The blog went quiet almost a year ago.
Words felt too heavy to lift. My mind struggled with simple thoughts. Hypervigilance had worn my brain down to raw nerve endings. Even gentle intellectual effort felt like scraping metal against bone.
I stopped writing because I had to.
But I didn’t stop creating.
The Tree That Saved Me
Winter came. Both literal and metaphorical.
My hands found a paintbrush. The Tree of Life emerged on canvas like a fever dream. Twisted branches. Impossible colors bursting against storm clouds.

I painted it during the hardest season of my life.
My brain was stuck in survival mode. Constantly scanning for threats that existed only in my imagination. Burnout had settled into my bones like winter frost. Every day felt like moving through thick fog.

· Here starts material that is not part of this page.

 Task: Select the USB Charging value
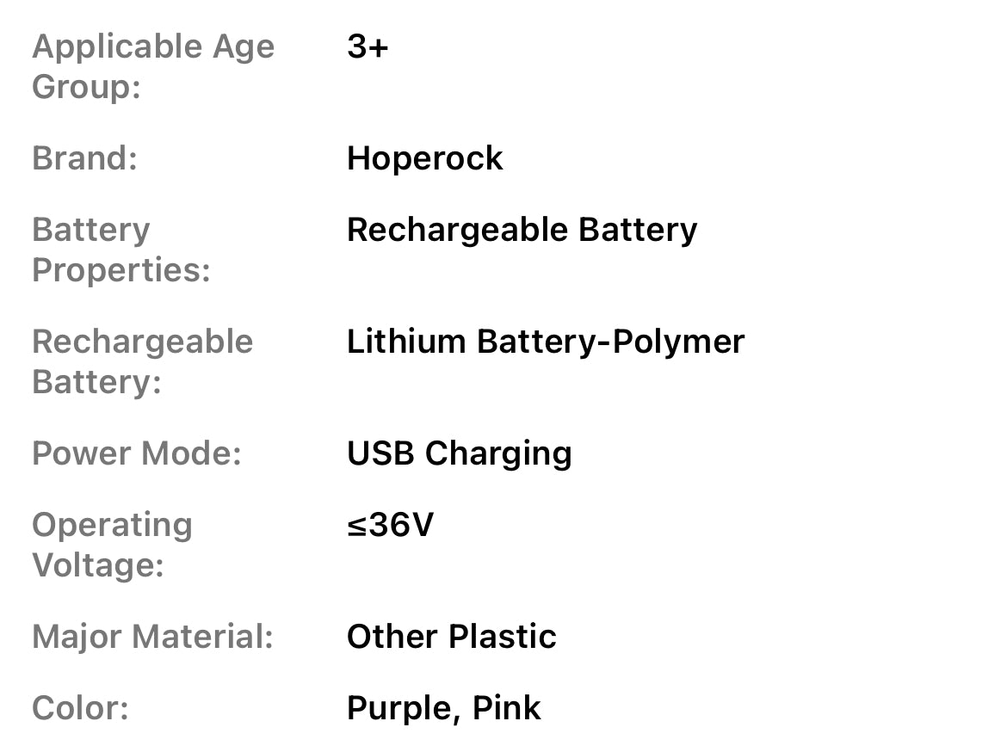459,453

The frontal cortex—that rational, analytical part of my mind—was exhausted. Years of overuse. My work demands too much from this tired machinery.

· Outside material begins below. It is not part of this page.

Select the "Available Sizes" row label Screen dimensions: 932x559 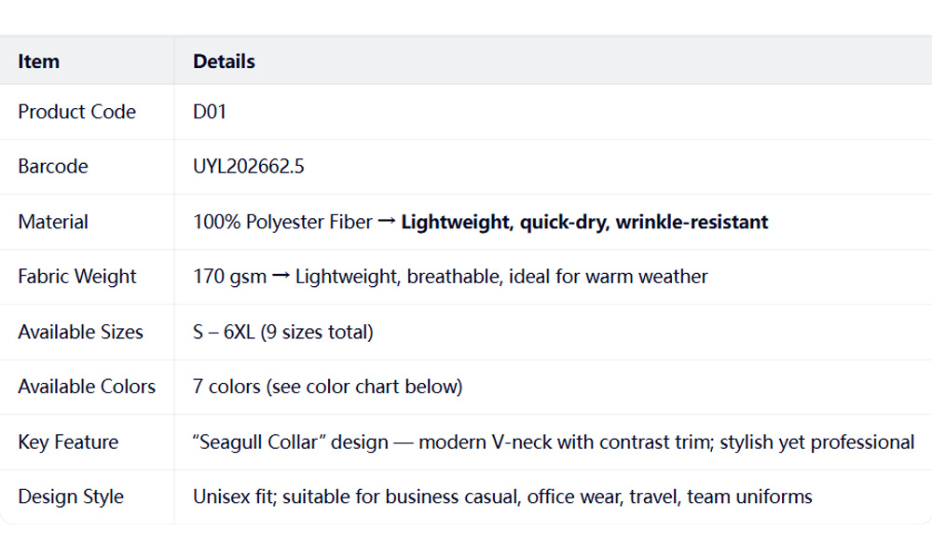point(81,332)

But something magical happened when I picked up that brush.
Painting wasn’t thinking. It was feeling. The opposite of intellectual gymnastics that had drained me dry.
Work demanded logic and analysis. Painting asked only for presence. My job required constant decision-making and problem-solving. Art invited me to simply respond to what my hands and eyes were telling me.

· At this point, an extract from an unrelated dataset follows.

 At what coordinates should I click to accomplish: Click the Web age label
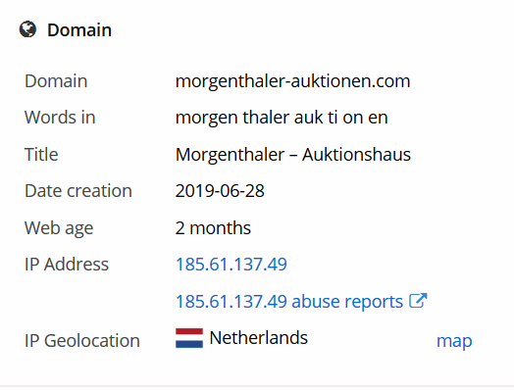click(59, 228)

The tree grew wild and unplanned. I pained a lot! Every single day.
Nearly 40 paintings since that first tree. Each one found its way onto the walls of my house.
This was a challenge at first. Where do you put 40 paintings? But it worked. My home became a gallery of my own healing. Every room tells part of the story. Kitchen walls hold morning light captured in brushstrokes. Hallways display mountain ranges that taught me patience. The bedroom houses quiet forest scenes that whisper of peace.
The frantic energy of the Tree of Life gradually gave way to something more grounded. More intentional.
As my mind healed, so did my art.

I fell in love with these mountains the way you fall in love with a person. Gradually, then completely. Their quiet dignity spoke to something in me that had grown weary of noise and urgency. They reminded me that strength doesn’t always roar. Sometimes it simply endures.
I went there looking for peace. The same peace I was trying to capture on canvas.
Where the tree had been explosive and chaotic, the mountains taught me restraint. Where bright circus colors had once demanded attention, subtle earth tones now whispered their stories.
I didn’t know this when I first picked up that brush. I just knew that something in me needed to move color across white space. Needed to watch impossible trees grow from my fingertips. Needed to feel the satisfying resistance of bristles against canvas.
Now, nearly a year later, I’m ready to write again.
Sometimes you have to let your hands remember what your mind has forgotten. That creation is its own form of prayer. That beauty is its own form of medicine. That stepping away from the noise doesn’t mean stepping away from meaning.
It means stepping toward it.
Welcome back to the conversation. I’ve missed you. But I’m glad I took the time to remember who I am when I’m not trying to be anyone at all.